*RECORDS TO PROCESS:*
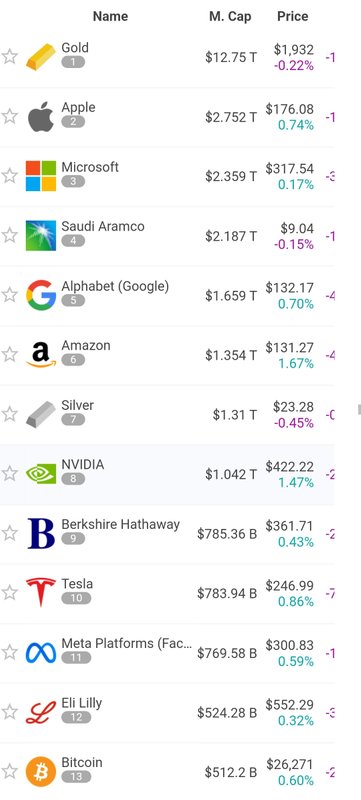
Task: Sort by the M. Cap column header
Action: 230,16
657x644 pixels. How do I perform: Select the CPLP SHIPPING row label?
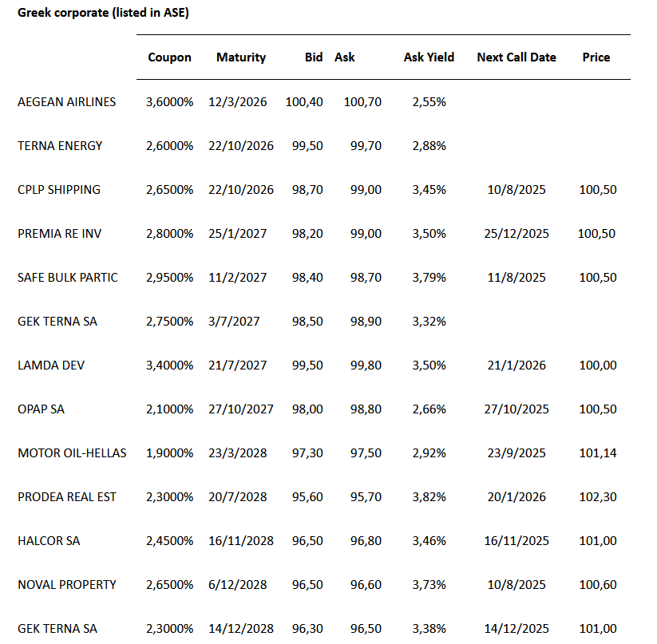pyautogui.click(x=59, y=190)
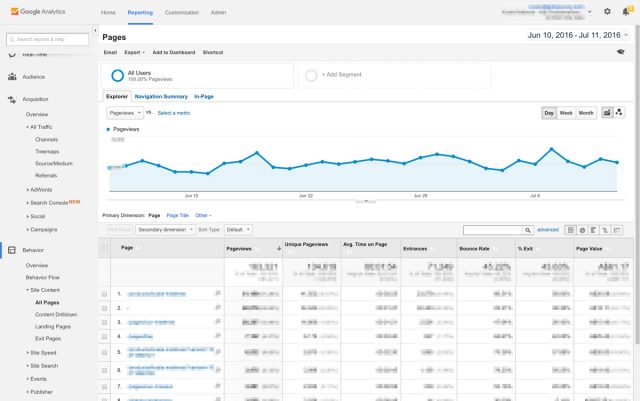Open the education graduation cap icon
The width and height of the screenshot is (640, 401).
pos(620,52)
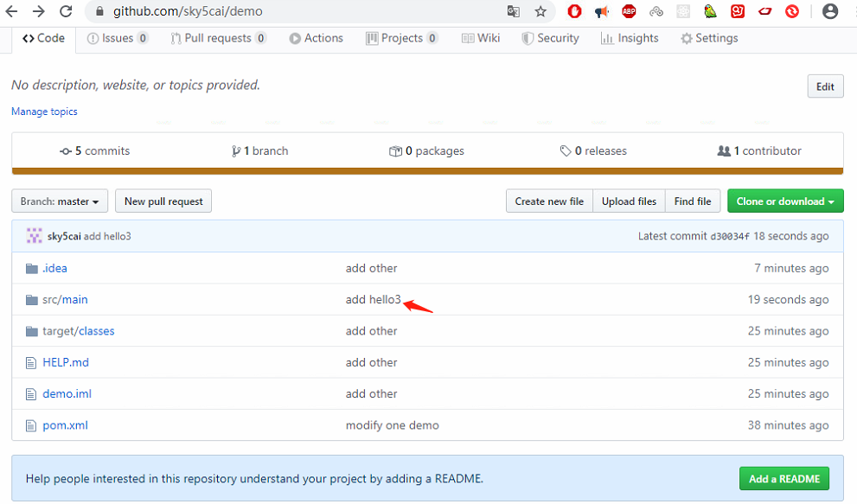Click the translate icon in the address bar
The width and height of the screenshot is (857, 504).
coord(514,12)
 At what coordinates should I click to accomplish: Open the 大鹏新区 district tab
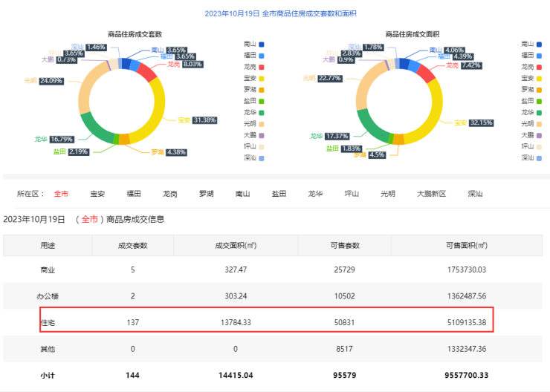[431, 194]
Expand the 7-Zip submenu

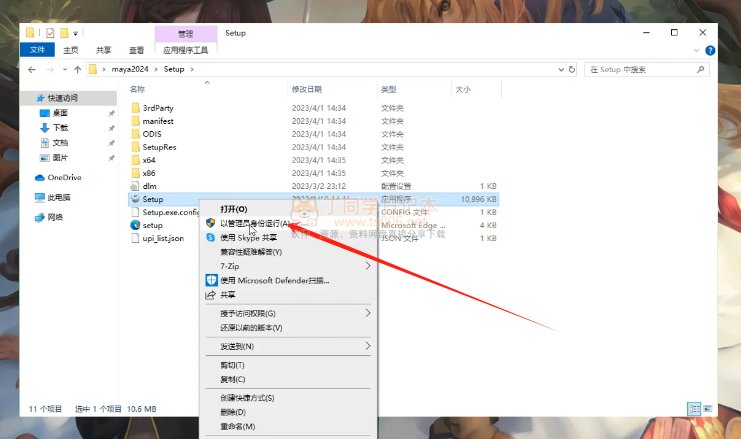click(367, 266)
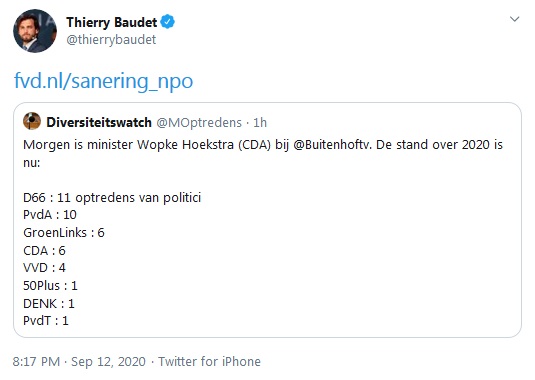Click the 50Plus : 1 text line
The image size is (535, 380).
50,285
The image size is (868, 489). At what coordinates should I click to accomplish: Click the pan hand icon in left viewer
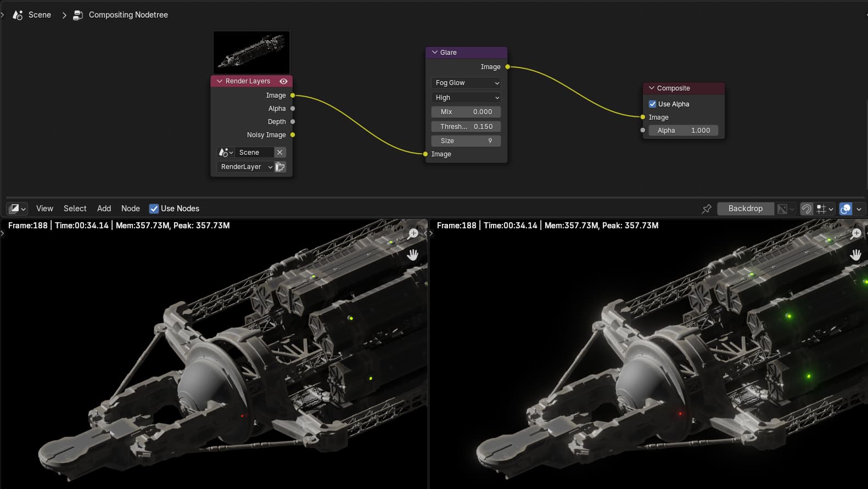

*WORK ORDER:* Only those lines from the one containing "At what coordinates should I click to accomplish: Open" to the end of the material above, retyped exactly and without pictures, belong in your reply.

*SOLUTION:*
 At what coordinates should I click to accomplish: Open the 大鹏新区 district tab
[431, 194]
Expand the 7-Zip submenu

click(367, 266)
Click the 50Plus : 1 text line
The image size is (535, 380).
50,285
The image size is (868, 489). At what coordinates should I click to accomplish: Click the pan hand icon in left viewer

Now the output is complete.